WELCOME TO THE KINGDOM OF THE BIRDS

we're just a family of finches making our way in the town w/o a frown.

Tuesday, December 18, 2012

they do run run run, they do run run

i told you that i would let you know how the "retraining" was going, and...wow this is tough stuff. being as out of shape as I've let myself get and as heavy as I've let myself get is making this effort very difficult. I'm taking it one step at a time, but some of those steps are slower than i want. we did a timed mile for starters on Saturday and monkey came in at 11 minutes and 36 seconds, woohoo for her. that's right someone start the wave. she would have finished faster, but she decided to jog/walk with me for half a lap. i finished my mile in 14 minutes and 55 seconds. i did my best to jog/run the curves and only walk on the straights. i kept to the middle lane for this endeavor as well, so i got a little extra length in my jog. i only ran until i started to feel like i wash pushing too hard, i know that if i get past my "point" i will be sick for several days attempting to recoup. i am learning to read my body's signals as to how long and how much is OK for me. i am also staying positive. i shouldn't expect myself to be able to keep up/compete with people who are in a healthier state of being than i am.

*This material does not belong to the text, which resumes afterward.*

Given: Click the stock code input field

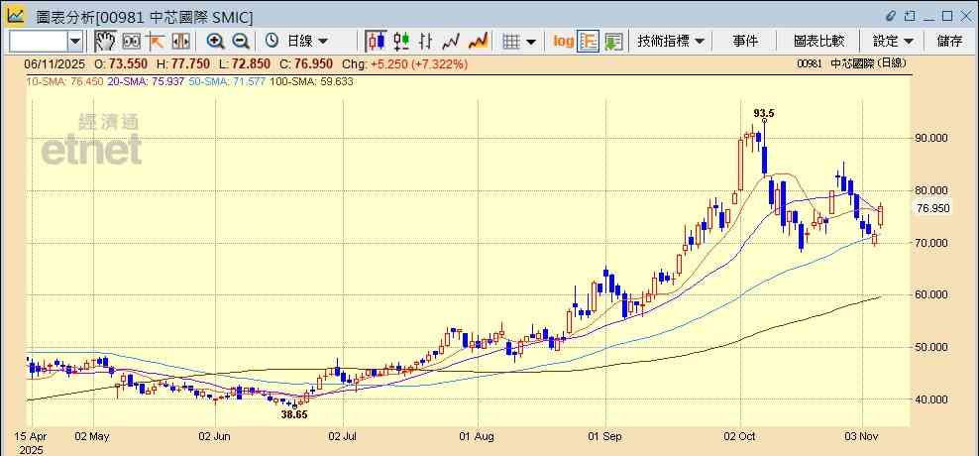Looking at the screenshot, I should pos(38,41).
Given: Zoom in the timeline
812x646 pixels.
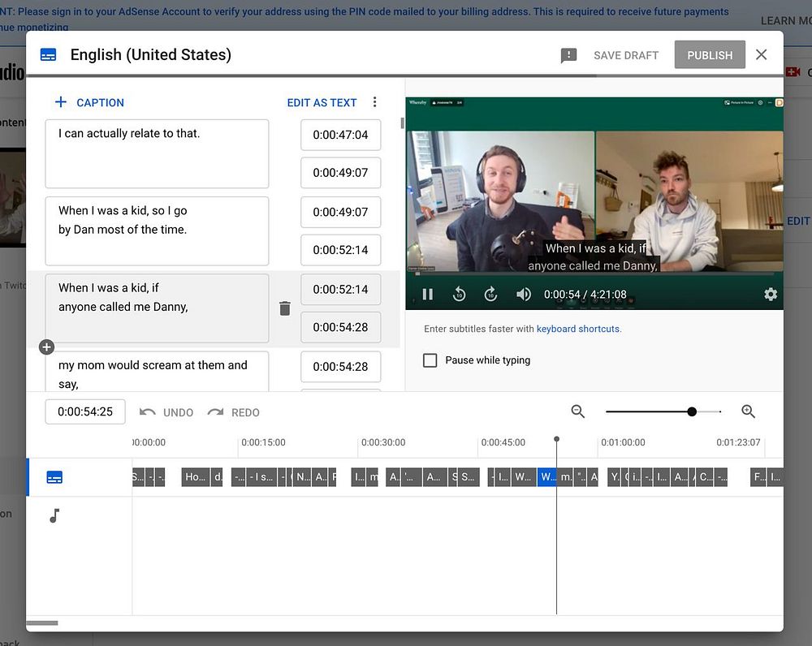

that's an important part for me. i am a perfectionist and i want to be the best at everything i do. this may come with time, but it will not be a quick thing. it will take me time, energy, and the willpower to keep going. will there be days that i want to quit, oh yeah, and that's when my cheerleaders will cheer their loudest. yeah, i called in my friends to keep me going. they are an amazing group capable of great things, so I'm glad they've agreed to take up cheering me on. I've really been trying to keep positive about myself while reshaping and retraining my body and mind. i didn't get to be where i am over night, nor should i expect to get where i want to be overnight. instead of saying "I'm so fat and this is too hard", I'm shouting "i just need to retrain myself to choose better."

Sunday afternoon i did a 30 minute yoga workout that i got from walmart on DVD. it has 2 programs flow and hatha. i did the the hatha program and was amazed at how much i liked it. i felt so relaxed and limber. i have never done yoga before, so i wasn't really sure what to expect. I'm excited about doing the flow program tomorrow. I'm trying not to "over work" my body, but at the same time keep it in motion so it doesn't lock up. i decided to take yesterday as a "rest" day as recommended and woke up barely able to walk today. yeah, that's not going to work if i need to chase down little sweeties.

today i went for day 2 of "retraining" and i walked a lap before my "instructor" arrived. when she got there the real fun began. we did a 3 minute walk and then we (ran 1 minute, walked 1 minute) 10 times. wow that keep running business is tough. when i finished i was 1 tired girl, but i did it. i didn't stop, not once, which is pretty good for a pre-beginner such as me. i plan on meeting a friend for a good walk tomorrow and then Thursday back to the track for retraining. i am noticing little changes already, like junk food doesn't look as appealing as it did last Tuesday. I'm drinking LOTS of fluids. oh yeah, i weighed myself this morning and I've lost 5 pounds. i know, I'm a bit blown away. i completely expected to put on weight before it began to drop off.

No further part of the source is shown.